→ WORK TASK: For the entries below, the result should be an exact transcription of the lines from the one with "Select the Origin shipping country field" up to and including the one with "Task: Click the UK column header", and only those.
-------- RECORD EXTRACTS
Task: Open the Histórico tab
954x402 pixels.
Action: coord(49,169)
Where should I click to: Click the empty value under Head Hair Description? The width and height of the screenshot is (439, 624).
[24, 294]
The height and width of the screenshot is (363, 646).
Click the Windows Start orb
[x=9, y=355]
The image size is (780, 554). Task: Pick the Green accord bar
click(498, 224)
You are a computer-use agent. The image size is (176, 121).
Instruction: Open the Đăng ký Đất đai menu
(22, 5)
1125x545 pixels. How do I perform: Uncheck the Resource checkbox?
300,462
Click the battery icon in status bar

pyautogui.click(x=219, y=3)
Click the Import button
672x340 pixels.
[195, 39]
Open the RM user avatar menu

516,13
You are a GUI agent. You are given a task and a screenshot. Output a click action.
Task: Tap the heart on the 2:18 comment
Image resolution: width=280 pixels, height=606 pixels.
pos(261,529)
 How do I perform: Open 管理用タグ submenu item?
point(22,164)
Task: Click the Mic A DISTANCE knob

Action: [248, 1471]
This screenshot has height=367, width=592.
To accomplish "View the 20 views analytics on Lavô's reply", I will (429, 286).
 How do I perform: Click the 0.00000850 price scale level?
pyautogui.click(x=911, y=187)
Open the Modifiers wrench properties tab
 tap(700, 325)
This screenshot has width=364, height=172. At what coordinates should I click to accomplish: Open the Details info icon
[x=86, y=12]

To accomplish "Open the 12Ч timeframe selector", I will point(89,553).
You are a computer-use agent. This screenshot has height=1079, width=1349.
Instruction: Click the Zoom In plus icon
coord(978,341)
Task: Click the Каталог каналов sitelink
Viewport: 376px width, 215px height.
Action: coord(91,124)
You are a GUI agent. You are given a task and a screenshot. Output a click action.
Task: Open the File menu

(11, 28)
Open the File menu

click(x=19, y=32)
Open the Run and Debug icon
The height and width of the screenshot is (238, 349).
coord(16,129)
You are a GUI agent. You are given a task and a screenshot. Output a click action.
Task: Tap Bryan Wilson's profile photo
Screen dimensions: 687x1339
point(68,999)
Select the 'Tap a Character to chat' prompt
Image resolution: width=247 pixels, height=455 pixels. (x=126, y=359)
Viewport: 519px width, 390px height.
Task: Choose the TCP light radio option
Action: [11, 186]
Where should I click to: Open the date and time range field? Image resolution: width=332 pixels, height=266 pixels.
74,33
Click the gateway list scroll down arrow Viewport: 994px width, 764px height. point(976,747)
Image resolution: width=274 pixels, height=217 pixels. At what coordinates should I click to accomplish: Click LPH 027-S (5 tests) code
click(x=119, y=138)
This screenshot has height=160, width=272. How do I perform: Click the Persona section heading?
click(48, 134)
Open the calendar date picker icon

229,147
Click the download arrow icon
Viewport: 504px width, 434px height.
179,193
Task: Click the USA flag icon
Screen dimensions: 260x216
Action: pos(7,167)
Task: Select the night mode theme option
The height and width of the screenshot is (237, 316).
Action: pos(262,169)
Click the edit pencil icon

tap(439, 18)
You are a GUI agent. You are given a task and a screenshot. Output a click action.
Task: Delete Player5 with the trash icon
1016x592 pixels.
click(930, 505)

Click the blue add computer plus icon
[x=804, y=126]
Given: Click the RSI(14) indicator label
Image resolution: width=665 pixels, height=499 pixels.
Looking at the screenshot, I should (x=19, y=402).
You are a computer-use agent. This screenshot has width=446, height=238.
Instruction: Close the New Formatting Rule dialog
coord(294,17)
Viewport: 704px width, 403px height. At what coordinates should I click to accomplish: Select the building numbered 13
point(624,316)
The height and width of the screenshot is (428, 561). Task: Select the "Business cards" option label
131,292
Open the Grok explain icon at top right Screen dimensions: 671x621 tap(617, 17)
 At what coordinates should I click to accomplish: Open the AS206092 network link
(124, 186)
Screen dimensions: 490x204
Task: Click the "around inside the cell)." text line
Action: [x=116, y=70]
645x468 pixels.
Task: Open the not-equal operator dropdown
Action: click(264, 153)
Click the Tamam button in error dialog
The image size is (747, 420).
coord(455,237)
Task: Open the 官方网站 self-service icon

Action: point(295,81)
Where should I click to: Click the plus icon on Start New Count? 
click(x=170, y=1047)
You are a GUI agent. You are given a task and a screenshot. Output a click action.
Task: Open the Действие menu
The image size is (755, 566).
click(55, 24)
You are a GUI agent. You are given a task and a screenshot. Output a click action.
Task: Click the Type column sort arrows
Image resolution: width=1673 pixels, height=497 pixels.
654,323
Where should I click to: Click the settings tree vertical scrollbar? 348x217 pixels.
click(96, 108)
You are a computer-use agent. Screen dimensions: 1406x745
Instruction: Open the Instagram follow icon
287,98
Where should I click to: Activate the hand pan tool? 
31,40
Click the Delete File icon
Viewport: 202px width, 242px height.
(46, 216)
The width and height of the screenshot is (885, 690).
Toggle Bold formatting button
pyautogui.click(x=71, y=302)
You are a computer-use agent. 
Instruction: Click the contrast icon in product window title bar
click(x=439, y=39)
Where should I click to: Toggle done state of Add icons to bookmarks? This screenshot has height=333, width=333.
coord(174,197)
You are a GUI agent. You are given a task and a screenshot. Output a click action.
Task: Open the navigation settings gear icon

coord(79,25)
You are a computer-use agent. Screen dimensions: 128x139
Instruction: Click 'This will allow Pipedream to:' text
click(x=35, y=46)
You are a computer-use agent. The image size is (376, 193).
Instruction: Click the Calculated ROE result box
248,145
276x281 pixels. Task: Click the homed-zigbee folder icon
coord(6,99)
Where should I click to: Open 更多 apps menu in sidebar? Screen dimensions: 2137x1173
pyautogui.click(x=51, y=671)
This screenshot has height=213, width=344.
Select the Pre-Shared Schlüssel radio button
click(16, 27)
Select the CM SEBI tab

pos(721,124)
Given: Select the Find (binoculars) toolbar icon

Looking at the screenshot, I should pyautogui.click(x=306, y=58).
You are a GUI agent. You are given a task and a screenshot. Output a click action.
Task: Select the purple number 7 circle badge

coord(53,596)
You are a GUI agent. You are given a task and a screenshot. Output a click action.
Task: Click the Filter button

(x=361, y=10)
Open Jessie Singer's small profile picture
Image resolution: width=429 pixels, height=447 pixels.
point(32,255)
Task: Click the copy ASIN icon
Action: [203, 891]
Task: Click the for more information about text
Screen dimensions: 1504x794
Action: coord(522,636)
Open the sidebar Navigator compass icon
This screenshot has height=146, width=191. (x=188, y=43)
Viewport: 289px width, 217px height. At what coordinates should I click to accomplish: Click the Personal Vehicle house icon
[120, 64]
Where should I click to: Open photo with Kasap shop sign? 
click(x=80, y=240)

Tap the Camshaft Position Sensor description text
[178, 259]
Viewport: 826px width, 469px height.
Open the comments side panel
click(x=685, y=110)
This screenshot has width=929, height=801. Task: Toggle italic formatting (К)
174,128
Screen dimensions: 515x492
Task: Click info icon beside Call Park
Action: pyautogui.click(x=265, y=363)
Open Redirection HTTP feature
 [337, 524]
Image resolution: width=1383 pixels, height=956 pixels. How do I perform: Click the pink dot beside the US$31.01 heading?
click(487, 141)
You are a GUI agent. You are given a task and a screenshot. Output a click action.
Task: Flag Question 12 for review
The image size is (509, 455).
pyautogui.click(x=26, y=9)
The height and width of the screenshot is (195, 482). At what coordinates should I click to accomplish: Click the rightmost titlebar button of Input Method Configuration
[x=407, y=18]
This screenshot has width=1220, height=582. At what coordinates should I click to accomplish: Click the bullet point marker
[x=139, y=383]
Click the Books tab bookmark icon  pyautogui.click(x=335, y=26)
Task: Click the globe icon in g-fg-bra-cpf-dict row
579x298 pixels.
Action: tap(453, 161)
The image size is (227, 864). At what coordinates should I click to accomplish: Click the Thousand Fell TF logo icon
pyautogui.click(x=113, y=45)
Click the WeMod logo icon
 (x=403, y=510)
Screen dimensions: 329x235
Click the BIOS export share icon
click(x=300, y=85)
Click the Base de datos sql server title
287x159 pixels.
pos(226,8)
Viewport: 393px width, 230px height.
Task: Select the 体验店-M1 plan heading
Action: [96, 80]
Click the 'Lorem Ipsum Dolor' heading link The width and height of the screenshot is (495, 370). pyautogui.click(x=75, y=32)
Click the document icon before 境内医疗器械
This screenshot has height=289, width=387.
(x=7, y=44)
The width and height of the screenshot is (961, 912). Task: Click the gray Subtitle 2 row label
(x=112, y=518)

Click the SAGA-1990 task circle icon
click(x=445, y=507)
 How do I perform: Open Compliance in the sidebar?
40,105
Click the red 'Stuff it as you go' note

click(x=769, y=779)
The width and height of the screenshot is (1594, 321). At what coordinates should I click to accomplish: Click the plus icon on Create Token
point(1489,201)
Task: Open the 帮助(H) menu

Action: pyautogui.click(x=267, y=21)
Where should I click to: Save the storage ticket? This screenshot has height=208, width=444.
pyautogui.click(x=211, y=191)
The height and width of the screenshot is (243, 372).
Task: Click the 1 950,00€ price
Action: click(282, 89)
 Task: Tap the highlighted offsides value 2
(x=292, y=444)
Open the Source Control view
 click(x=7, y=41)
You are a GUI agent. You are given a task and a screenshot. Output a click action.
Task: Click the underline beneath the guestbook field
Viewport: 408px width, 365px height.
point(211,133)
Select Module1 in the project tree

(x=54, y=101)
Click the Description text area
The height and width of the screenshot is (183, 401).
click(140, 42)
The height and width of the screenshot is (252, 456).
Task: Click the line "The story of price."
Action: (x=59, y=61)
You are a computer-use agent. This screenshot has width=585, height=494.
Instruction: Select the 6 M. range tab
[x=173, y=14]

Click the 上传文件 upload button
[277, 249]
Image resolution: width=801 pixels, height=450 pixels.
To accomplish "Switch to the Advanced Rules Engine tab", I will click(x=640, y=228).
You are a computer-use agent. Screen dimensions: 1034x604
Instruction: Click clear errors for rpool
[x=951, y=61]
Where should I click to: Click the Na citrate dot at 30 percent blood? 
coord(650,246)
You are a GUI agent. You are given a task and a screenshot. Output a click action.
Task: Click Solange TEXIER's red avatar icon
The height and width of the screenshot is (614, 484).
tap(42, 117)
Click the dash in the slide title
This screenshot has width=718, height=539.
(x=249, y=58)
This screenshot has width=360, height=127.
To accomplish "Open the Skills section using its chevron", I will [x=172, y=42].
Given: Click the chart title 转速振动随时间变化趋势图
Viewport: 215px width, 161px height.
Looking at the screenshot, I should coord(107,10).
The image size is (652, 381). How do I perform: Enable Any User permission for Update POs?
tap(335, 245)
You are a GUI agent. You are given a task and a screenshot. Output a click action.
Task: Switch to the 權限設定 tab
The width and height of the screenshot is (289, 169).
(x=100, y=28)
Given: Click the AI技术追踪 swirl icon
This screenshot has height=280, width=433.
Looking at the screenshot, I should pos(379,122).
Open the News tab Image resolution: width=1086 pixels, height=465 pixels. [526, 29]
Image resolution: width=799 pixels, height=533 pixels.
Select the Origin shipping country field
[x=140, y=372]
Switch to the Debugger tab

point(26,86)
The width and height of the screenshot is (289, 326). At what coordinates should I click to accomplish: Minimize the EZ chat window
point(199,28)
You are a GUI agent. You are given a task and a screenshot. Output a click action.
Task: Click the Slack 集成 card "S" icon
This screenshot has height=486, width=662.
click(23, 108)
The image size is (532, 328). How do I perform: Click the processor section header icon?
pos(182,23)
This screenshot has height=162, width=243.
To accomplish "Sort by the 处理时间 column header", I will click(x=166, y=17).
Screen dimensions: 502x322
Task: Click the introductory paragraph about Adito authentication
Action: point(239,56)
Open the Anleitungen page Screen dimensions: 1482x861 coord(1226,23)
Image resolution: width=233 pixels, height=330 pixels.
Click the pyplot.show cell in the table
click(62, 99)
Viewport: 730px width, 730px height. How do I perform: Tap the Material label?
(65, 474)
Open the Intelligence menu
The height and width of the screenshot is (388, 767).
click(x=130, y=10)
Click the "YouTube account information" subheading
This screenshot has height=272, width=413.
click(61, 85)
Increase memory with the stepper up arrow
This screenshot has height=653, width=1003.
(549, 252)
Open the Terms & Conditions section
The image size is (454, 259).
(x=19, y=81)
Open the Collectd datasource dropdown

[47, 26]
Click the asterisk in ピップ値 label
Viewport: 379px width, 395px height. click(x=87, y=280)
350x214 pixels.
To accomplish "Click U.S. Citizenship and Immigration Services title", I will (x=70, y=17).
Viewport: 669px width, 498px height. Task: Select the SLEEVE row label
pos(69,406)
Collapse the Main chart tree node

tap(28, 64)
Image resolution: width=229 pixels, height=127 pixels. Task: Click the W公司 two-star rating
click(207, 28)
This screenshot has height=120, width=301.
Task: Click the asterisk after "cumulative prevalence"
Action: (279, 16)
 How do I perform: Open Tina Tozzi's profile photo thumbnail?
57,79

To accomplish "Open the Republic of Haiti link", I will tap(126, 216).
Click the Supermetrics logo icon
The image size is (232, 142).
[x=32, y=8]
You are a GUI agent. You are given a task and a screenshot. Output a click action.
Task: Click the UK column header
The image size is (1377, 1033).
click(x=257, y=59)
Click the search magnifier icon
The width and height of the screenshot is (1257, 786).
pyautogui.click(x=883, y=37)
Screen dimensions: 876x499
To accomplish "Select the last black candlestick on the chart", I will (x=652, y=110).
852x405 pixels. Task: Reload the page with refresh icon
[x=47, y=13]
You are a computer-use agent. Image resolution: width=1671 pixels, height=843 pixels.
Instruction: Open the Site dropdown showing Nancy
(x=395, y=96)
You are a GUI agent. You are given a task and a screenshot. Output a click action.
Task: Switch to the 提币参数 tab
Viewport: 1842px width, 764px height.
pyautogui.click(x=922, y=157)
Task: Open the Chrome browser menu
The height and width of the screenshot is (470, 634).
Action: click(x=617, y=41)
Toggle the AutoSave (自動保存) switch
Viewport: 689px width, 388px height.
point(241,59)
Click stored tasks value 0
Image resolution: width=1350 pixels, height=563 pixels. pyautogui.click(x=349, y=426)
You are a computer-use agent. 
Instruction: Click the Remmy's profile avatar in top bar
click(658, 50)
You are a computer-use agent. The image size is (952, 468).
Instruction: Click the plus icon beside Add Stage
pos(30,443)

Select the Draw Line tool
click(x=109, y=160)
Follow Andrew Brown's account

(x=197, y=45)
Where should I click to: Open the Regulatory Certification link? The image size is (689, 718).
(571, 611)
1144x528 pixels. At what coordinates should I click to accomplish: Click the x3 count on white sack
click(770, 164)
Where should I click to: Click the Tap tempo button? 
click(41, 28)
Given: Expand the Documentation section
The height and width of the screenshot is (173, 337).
----------------
→ ANSWER BELOW:
Select the Origin shipping country field
[x=140, y=372]
Switch to the Debugger tab

point(26,86)
The width and height of the screenshot is (289, 326). At what coordinates should I click to accomplish: Minimize the EZ chat window
point(199,28)
You are a GUI agent. You are given a task and a screenshot. Output a click action.
Task: Click the Slack 集成 card "S" icon
This screenshot has height=486, width=662.
click(23, 108)
The image size is (532, 328). How do I perform: Click the processor section header icon?
pos(182,23)
This screenshot has height=162, width=243.
To accomplish "Sort by the 处理时间 column header", I will click(x=166, y=17).
Screen dimensions: 502x322
Task: Click the introductory paragraph about Adito authentication
Action: point(239,56)
Open the Anleitungen page Screen dimensions: 1482x861 coord(1226,23)
Image resolution: width=233 pixels, height=330 pixels.
Click the pyplot.show cell in the table
click(62, 99)
Viewport: 730px width, 730px height. How do I perform: Tap the Material label?
(65, 474)
Open the Intelligence menu
The height and width of the screenshot is (388, 767).
click(x=130, y=10)
Click the "YouTube account information" subheading
This screenshot has height=272, width=413.
click(61, 85)
Increase memory with the stepper up arrow
This screenshot has height=653, width=1003.
(549, 252)
Open the Terms & Conditions section
The image size is (454, 259).
(x=19, y=81)
Open the Collectd datasource dropdown

[47, 26]
Click the asterisk in ピップ値 label
Viewport: 379px width, 395px height. click(x=87, y=280)
350x214 pixels.
To accomplish "Click U.S. Citizenship and Immigration Services title", I will (x=70, y=17).
Viewport: 669px width, 498px height. Task: Select the SLEEVE row label
pos(69,406)
Collapse the Main chart tree node

tap(28, 64)
Image resolution: width=229 pixels, height=127 pixels. Task: Click the W公司 two-star rating
click(207, 28)
This screenshot has height=120, width=301.
Task: Click the asterisk after "cumulative prevalence"
Action: (279, 16)
 How do I perform: Open Tina Tozzi's profile photo thumbnail?
57,79

To accomplish "Open the Republic of Haiti link", I will tap(126, 216).
Click the Supermetrics logo icon
The image size is (232, 142).
[x=32, y=8]
You are a GUI agent. You are given a task and a screenshot. Output a click action.
Task: Click the UK column header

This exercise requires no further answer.